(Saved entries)

== Segment start ==

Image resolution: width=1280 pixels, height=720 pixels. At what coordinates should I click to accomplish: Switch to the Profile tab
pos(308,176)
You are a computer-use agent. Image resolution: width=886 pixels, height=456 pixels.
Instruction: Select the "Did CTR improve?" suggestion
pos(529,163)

== Segment end ==
== Segment start ==

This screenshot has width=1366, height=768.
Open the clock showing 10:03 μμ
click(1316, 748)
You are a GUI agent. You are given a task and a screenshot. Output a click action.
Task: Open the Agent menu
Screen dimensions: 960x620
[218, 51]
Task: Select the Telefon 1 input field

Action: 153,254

== Segment end ==
== Segment start ==

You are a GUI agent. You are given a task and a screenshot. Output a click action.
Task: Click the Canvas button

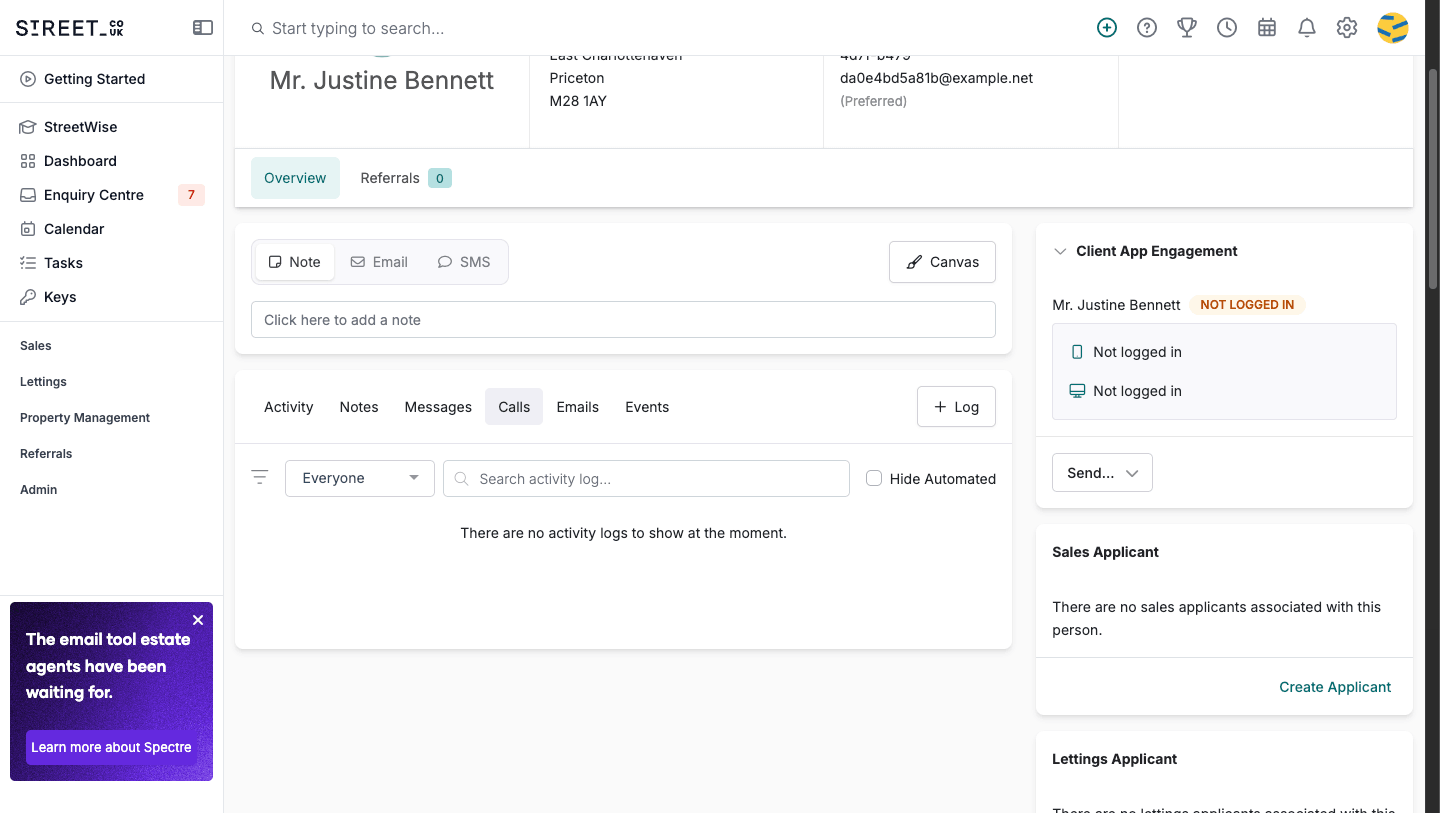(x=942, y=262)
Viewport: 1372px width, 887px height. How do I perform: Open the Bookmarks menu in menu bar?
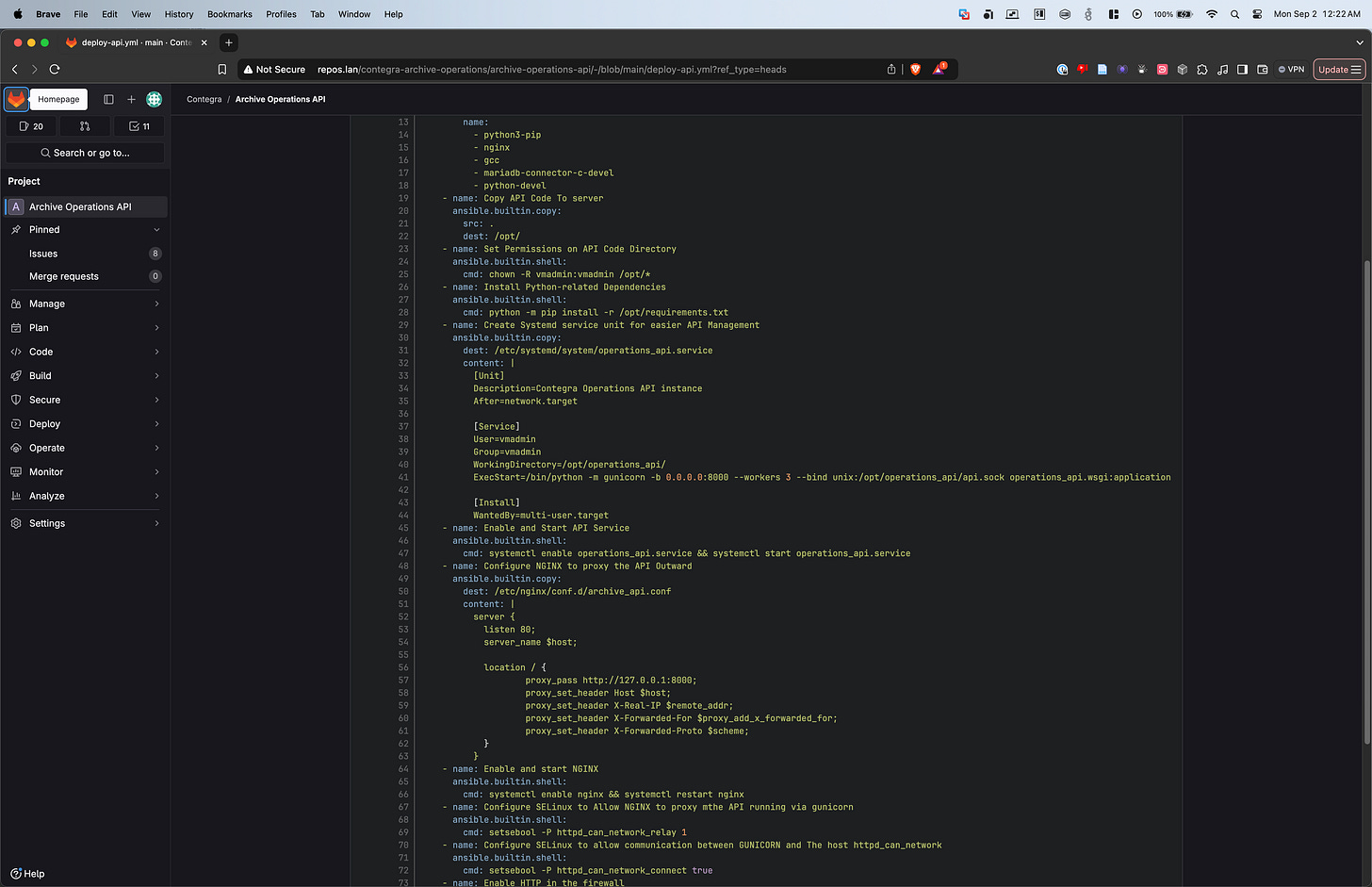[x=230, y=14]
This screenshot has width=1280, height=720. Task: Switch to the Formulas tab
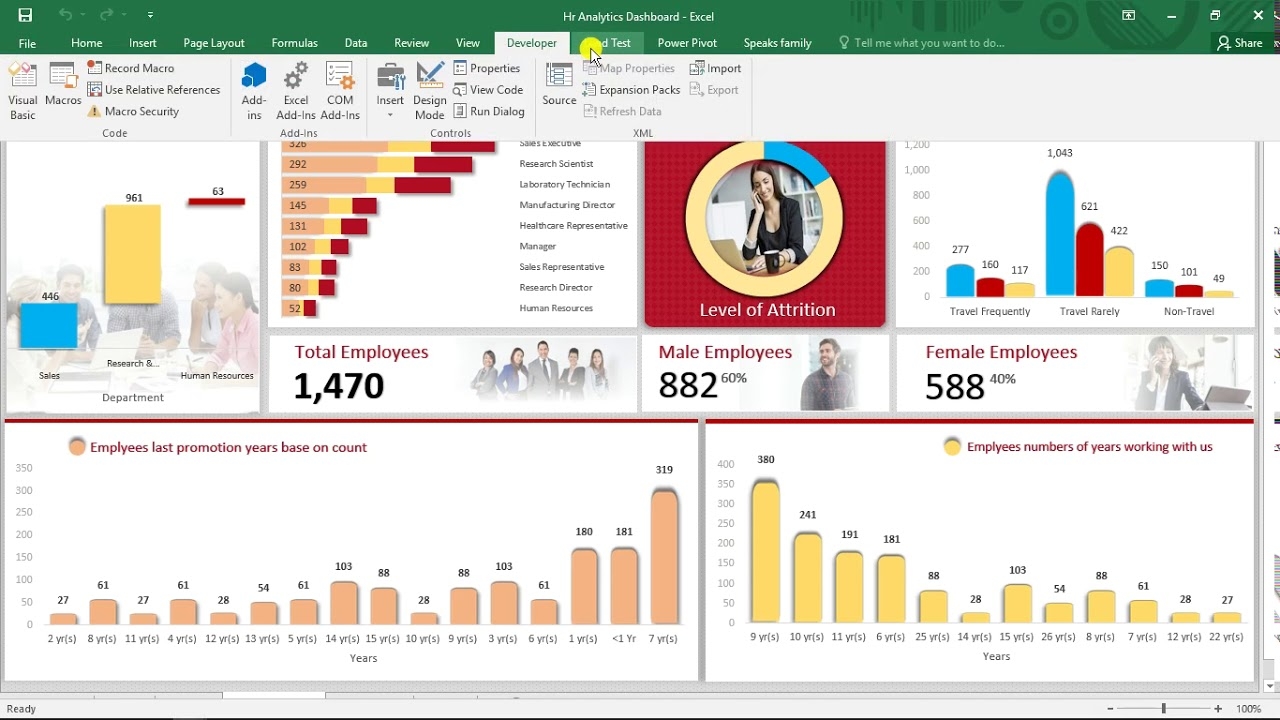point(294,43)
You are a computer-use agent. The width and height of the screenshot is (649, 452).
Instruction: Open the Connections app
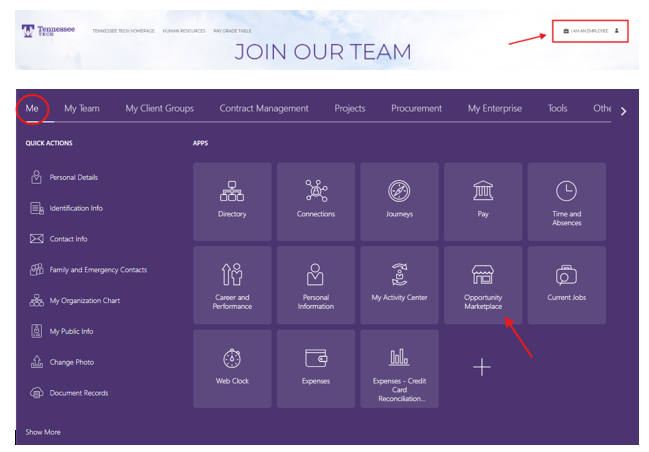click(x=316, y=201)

== Segment end ==

**Activity**
Among the lines above, find those with the word "computer" and list them.

**Answer section**
You are a computer-use agent. Image resolution: width=886 pixels, height=456 pixels.
You are a computer-use agent. The width and height of the screenshot is (649, 452).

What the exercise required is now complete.